CrowdStrike also published YARA rules targeting GlassWormRAT script signatures and its obfuscated Python installer. Run them if you have the tooling — the Hacker News writeup links to the full indicator set.

Rotate Everything

If any check returns a hit — or if you are not certain your system was clean between October 2025 and May 26 — rotate in this order:

  1. GitHub personal access tokens (revoke all, reissue only what is needed)
  2. npm tokens
  3. OpenVSX tokens
  4. SSH keys
  5. CI/CD secrets and environment variables
  6. Cloud provider credentials
  7. Crypto wallet credentials

After rotating, audit your GitHub activity for commits, pushes, or PRs you did not make.
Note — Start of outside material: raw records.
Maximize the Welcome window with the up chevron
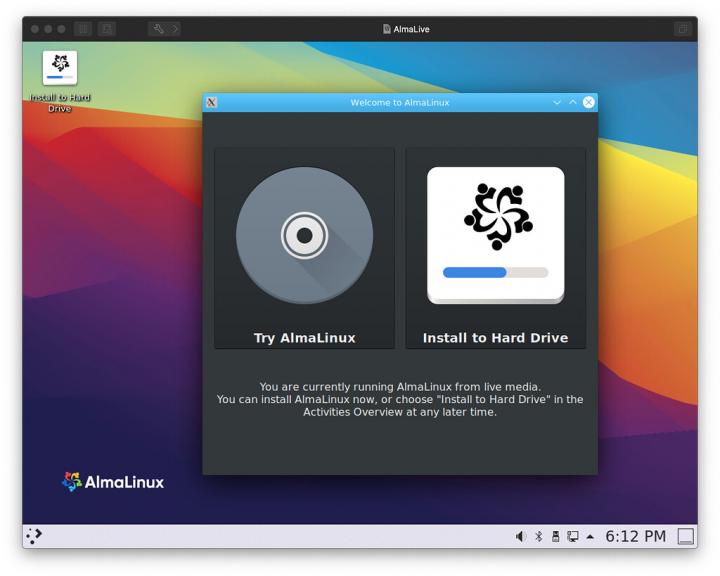Screen dimensions: 720x576 tap(573, 102)
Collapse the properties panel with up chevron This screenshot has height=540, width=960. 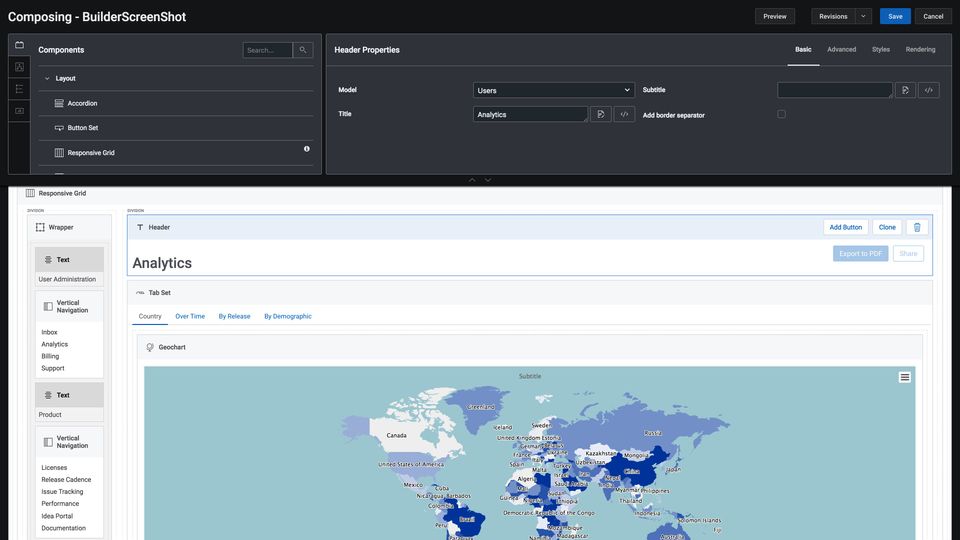click(x=472, y=180)
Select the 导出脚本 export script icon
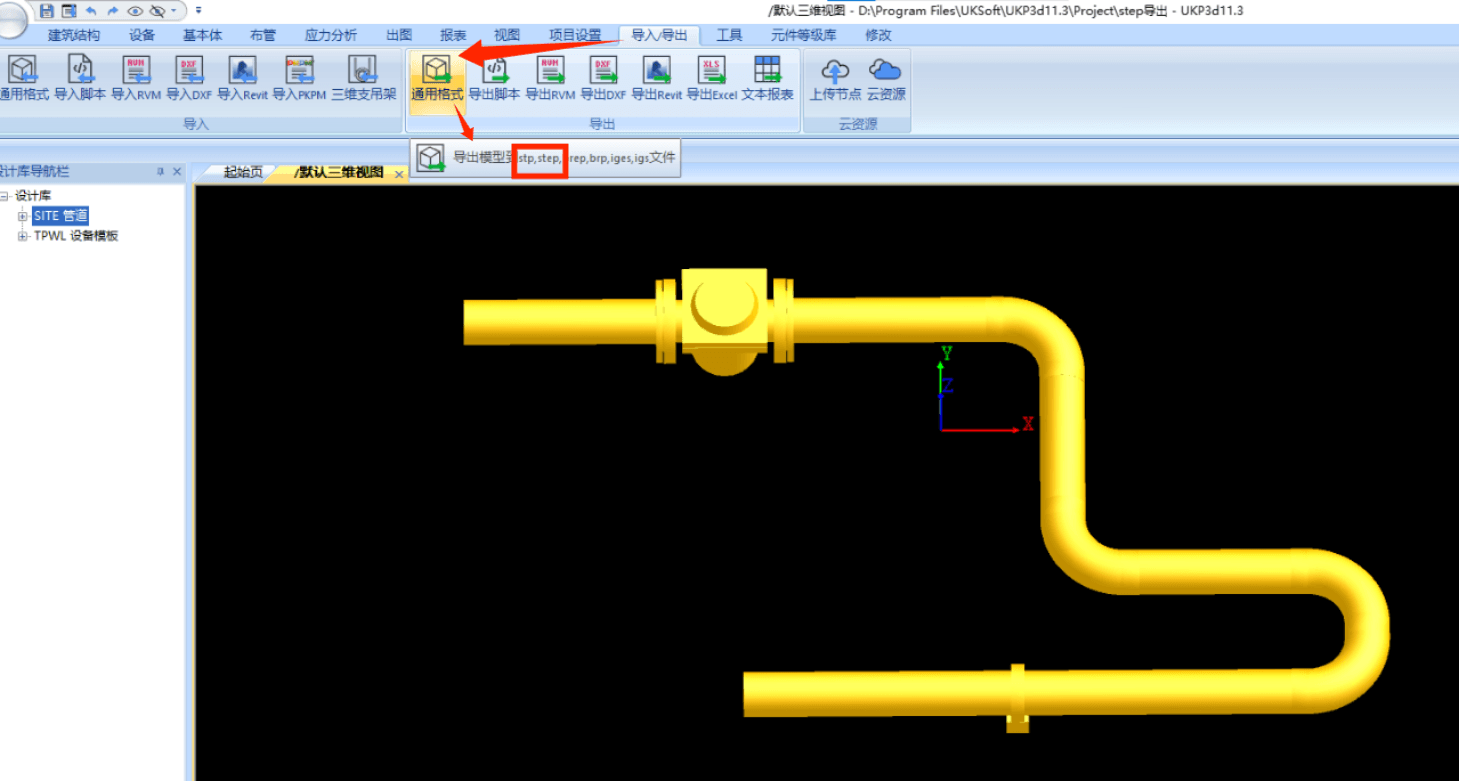 point(495,78)
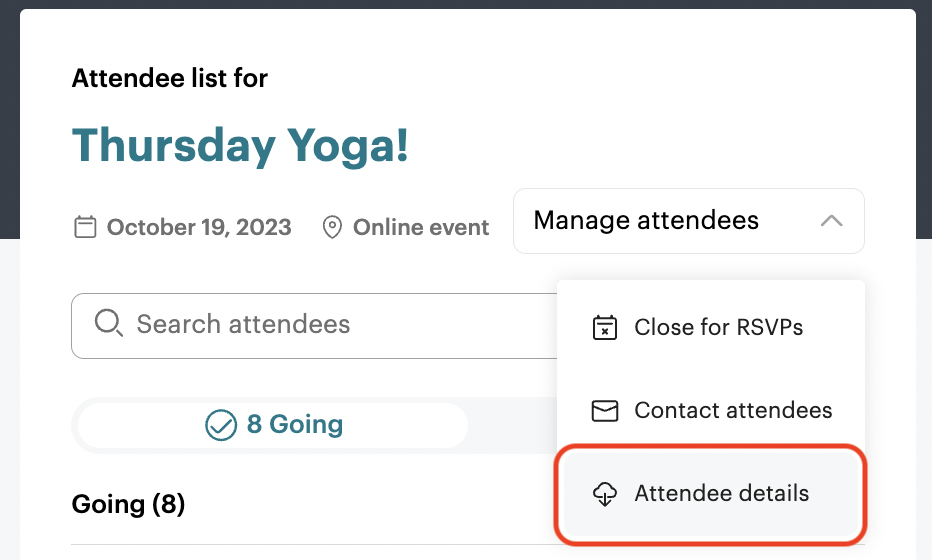Click the Online event location label

point(421,227)
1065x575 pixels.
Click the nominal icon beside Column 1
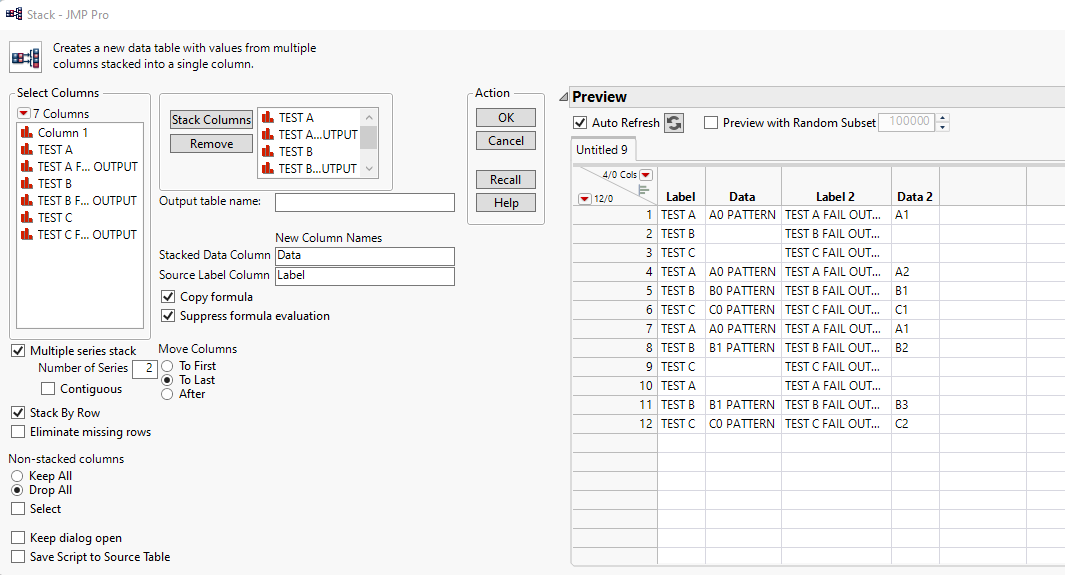point(27,133)
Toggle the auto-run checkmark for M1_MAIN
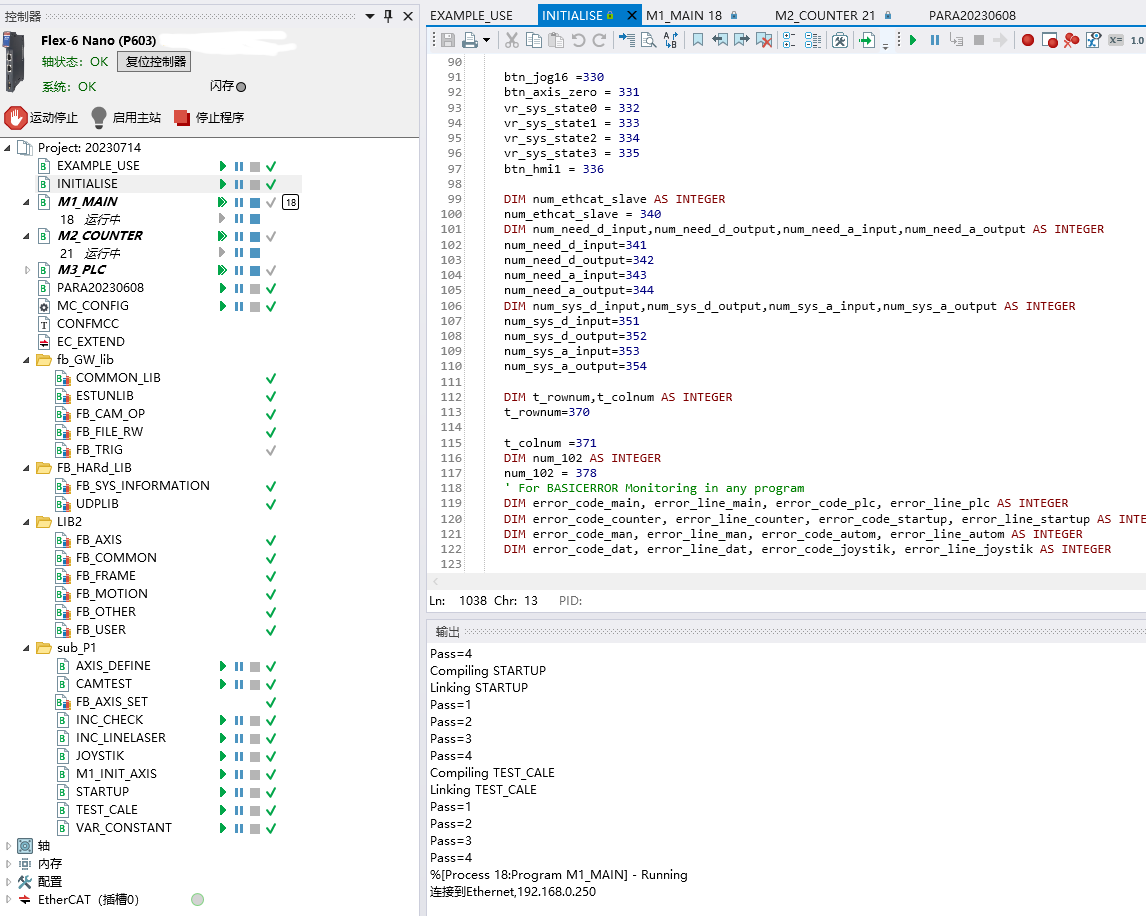 [x=270, y=202]
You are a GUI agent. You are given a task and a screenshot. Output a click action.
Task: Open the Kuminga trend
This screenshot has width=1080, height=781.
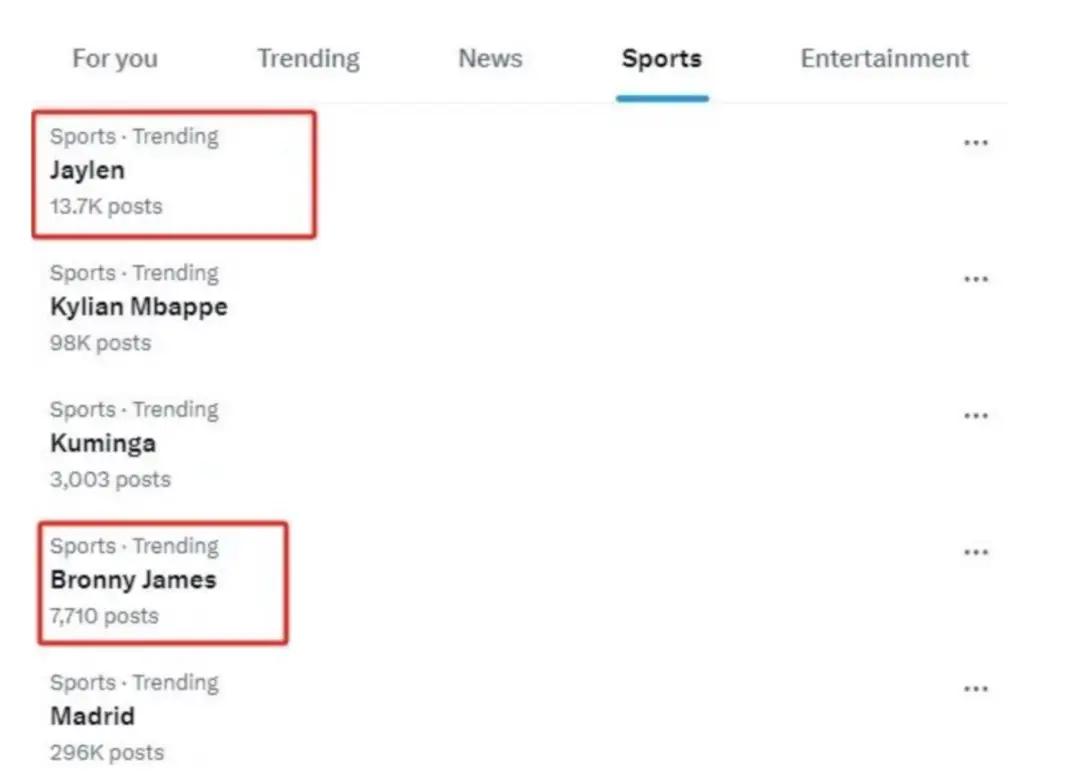103,443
Check your CI/CD build logs for unexpected jobs. Validate your published package releases against known-good checksums.

This Is the New Normal

Glassworm is down. A successor will follow. The Nx Console attack on May 18 — a separate group, TeamPCP, using a trojanized VS Code extension to breach GitHub’s internal repositories — used the identical developer-targeting vector. Supply chain attacks aimed at developers surged 451% in 2026 according to JFrog research.

The structural problem is not going away. Developer machines hold CI/CD access, cloud credentials, and commit rights to production code. They are the highest-value targets in any enterprise, and the tooling ecosystem — millions of packages with limited built-in vetting — provides the attack surface.

The answer is not to stop using extensions or packages. It is to treat your developer identity as the privileged account it actually is: short-lived tokens, extension allowlists, regular credential rotation, and network monitoring. The takedown gives you a clean break. Use it.